Provided material –

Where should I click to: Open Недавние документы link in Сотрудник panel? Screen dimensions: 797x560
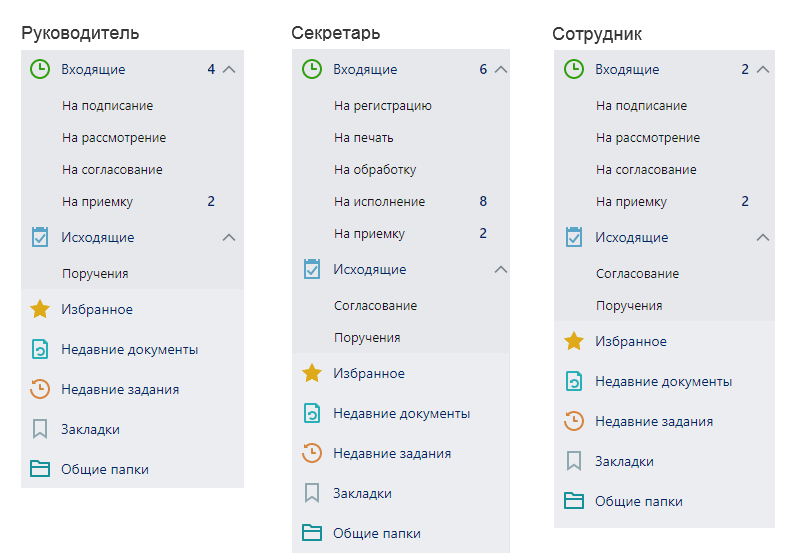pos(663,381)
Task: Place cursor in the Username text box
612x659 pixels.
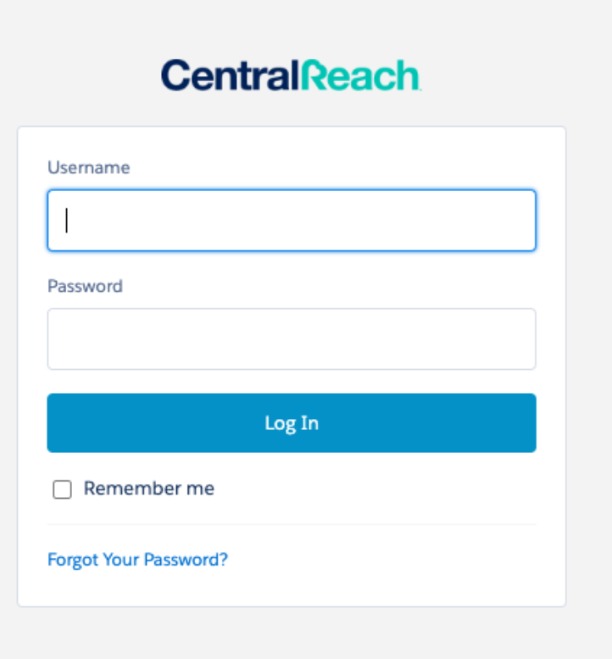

==

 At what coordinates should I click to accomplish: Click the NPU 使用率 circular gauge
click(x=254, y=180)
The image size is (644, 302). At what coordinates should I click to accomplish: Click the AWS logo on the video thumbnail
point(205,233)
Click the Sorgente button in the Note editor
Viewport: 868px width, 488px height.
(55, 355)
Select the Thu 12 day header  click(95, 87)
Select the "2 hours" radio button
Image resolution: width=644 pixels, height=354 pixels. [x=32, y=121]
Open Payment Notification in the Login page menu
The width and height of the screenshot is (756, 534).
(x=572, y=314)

What the exercise asks – Reproduce the listing above only between the lines holding "Where should I" and "612x659 pixels.", inclusive. Every line must match exactly, and pictures are dropped.

Output for this exercise –
Where should I click to: Open Недавние документы link in Сотрудник panel? Screen dimensions: 797x560
pos(663,381)
Task: Place cursor in the Username text box
612x659 pixels.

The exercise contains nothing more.